Verbal Reasoning is almost universally used as one of the test papers in the 11+. It is believed to be an effective way of testing a child’s potential, not just learned ability.
Of course, learned ability does enter into the equation. While some of the question types simply test a child’s logical deduction skills or their ability to decipher codes, much of an 11+ verbal reasoning test will require a good vocabulary and also strong basic maths skills. Strangely, most verbal reasoning tests also encompass maths questions. You can find more help in both those areas on our English and maths sections.
Some children simply have “the knack” when it comes to Verbal Reasoning, even if they have never encountered it before. These children also tend to be keen on puzzles of all types – crosswords, wordsearches, word games, jigsaws, Sudoku, etc. If you can encourage your child to enjoy these activities they make for good informal preparation for Verbal Reasoning tests.
If your child is not one of the lucky few it is still possible to become very adept at Verbal Reasoning simply by learning the techniques required to solve the problems. Preparation will not enable a child who is not innately intelligent to qualify in the 11+, but it will assist children who find VR more difficult than curriculum-based learning. An analogy sometimes used is that of doing the Times Crossword: If you do the crossword every day you become familiar with how the compilers think and you can see the solutions more quickly. However, if you do not possess a good vocabulary in the first instance, you will not know the answers to the clues.

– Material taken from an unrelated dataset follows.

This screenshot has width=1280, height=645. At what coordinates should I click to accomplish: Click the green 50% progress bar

There is a very wide range of Verbal Reasoning question types and it is essential to research exactly which question types feature in the papers in your area.

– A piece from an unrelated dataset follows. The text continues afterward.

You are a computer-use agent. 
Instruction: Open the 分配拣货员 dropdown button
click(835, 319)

The most common Verbal Reasoning tests in use for the 11 Plus are those prepared by GL Assessment (formerly NFER) and for that reason we provide specific advice on their question types. There are either 15 or 21 question types featured on each paper, although papers using all 21 types are by far the most common. The format of the papers may be either “standard” format (no answer options are provided and the child must work out the answer from scratch) or multiple choice, where five possible answer options are provided on the answer paper.
In areas where the tests are not set by GL Assessment and past papers are not available (such as the Durham CEM test used in Birmingham and Warwickshire, or the Moray House papers used by many Hertfordshire schools) it may be necessary to cover a wider variety of VR question types. The publisher that features the biggest range of questions is probably Bond Assessment, but it would be wise to buy a selection of other books that may feature different question types.